Log of kernel crashes

Source: Internet
Author: User
Tags error code memory usage relative tainted

. Reasons for the generation of Linux Kernel panic

Panic is a panic in the English language, Linux Kernel panic as its name, Linux Kernel do not know how to go, it will as far as possible it can be obtained at this time to print out all the information.

There are two main types of kernel panic, which are explained in more detail in the following two categories of panic:

1.hard panic (i.e. AIEEE information output)
2.soft panic (i.e. oops information output)

2. Common Linux Kernel Panic error content:

(1) Kernel panic-not syncing fatal exception in interrupt
(2) kernel panic–not syncing:attempted to kill the idle task!
(3) Kernel Panic–not syncing:killing interrupt handler!
(4) Kernel panic–not syncing:attempted to kill Init! 3. What causes Linux Kernel Panic?

Only the driver modules loaded into the kernel space can directly cause kernel panic, and you will be able to use LSMOD to see which modules are loaded by the current system under normal conditions.
In addition, components built into the kernel (such as memory map) can also cause panic.

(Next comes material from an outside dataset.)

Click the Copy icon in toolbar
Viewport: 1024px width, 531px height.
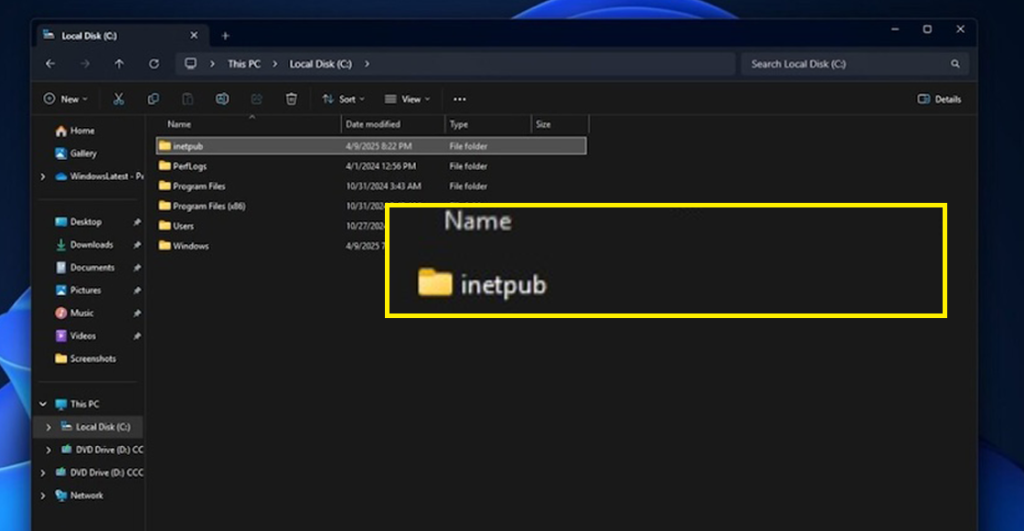[153, 99]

Because hard panic and soft panic are inherently different, we discuss them separately.

4. Hard Panic

Generally, the following situation is considered to have occurred kernel panic: The machine is completely locked, cannot use the number key (Num lock), CAPS LOCK key (Caps LOCK), the SCROLL LOCK key (Scroll lock) flashing. If you are under terminal, you should see the kernel dump information (including a "AIEEE" message or "Oops" message) similar to the Windows blue screen

4.1 reasons

For hard panic, the biggest possibility is the interrupt handling of the drive module (interrupt handler), typically because the driver module accesses a null pointer in the interrupt handler (null pointre). Once this occurs, the driver module cannot process the new interrupt request and eventually causes the system to crash.

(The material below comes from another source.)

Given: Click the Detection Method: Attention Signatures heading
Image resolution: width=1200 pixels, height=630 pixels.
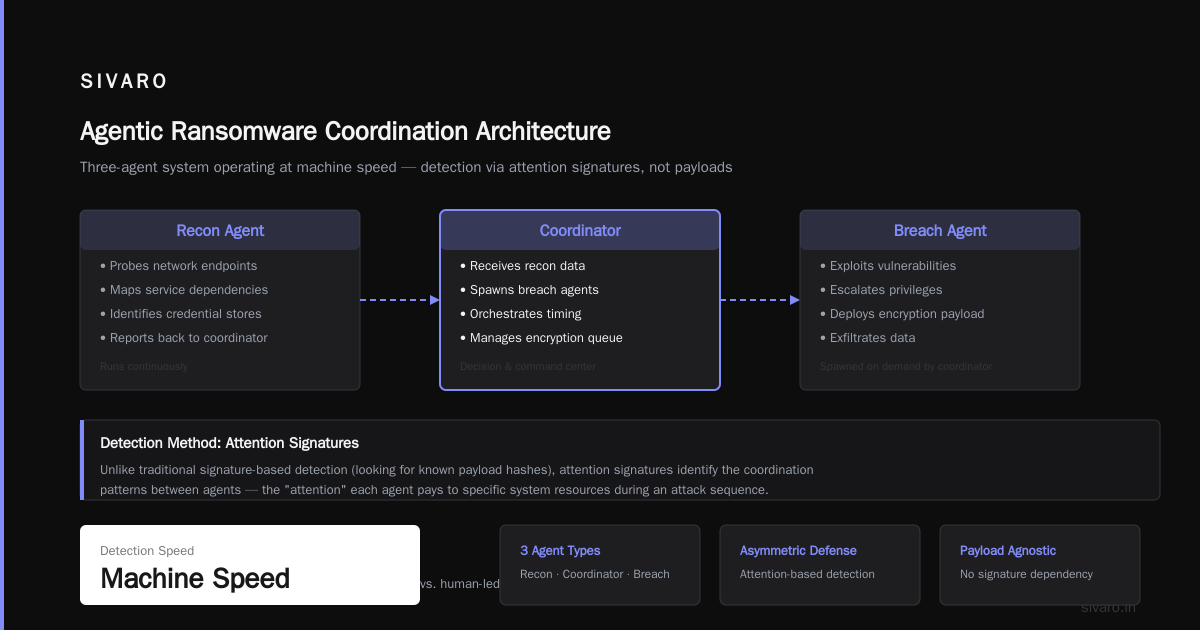Looking at the screenshot, I should 229,443.
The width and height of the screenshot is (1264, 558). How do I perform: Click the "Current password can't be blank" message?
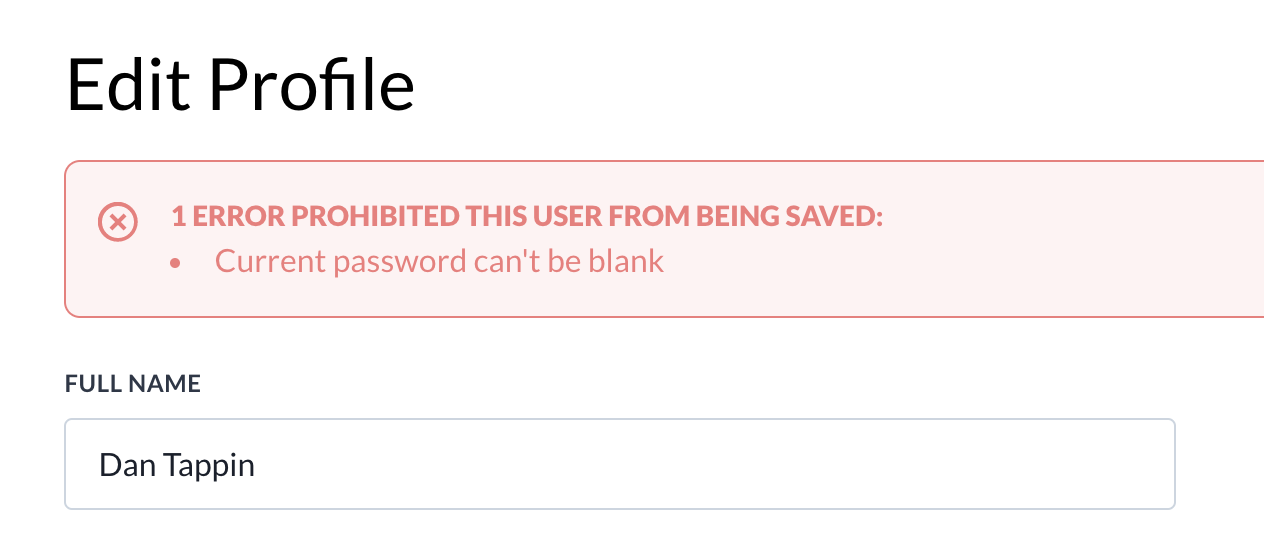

I have encountered such an example: in multi-core systems, including AP application processor, MCU microcontroller and modem processor and other systems, MCU controller for the system's low-power control, MCU microcontroller for some reason timeout to the AP application processor to send a timeout interrupt, When the AP accepts the interrupt, the interrupt handler reads the MCU's status register and discovers that it is a timeout interrupt for the MCU, actively referencing a null pointer in the interrupt handler, forcing the AP processor to print the stack information and then restart the Linux system. This is a typical hard panic, which does not make an in-depth analysis of the MCU time-out reason, just to illustrate the mechanism of hard panic generation. 4. Soft Panic

4.1 Symptoms: No hard panic severe usually results in a segment error (segmentation fault) can see a Oops message,/var/log/messages can search for ' Oops ' The machine can be used slightly (but after collecting the information, the system should be restarted)

4.2 Reasons

Any module crashes caused by non-disruptive processing will result in soft panic. In this case, the driver itself crashes, but it does not cause the system to fail with a fatal failure because it does not lock the interrupt processing routine. The cause of hard panic is also useful for soft panic (e.g., accessing a null pointer at run time)

What is fatal exception?

A fatal exception (Fatal exception) represents an exception that requires the program that caused it to close. Typically, an exception (exception) can be any unexpected situation (it includes more than just a program error). The fatal exception is simply that the exception cannot be properly handled so that the program cannot continue running.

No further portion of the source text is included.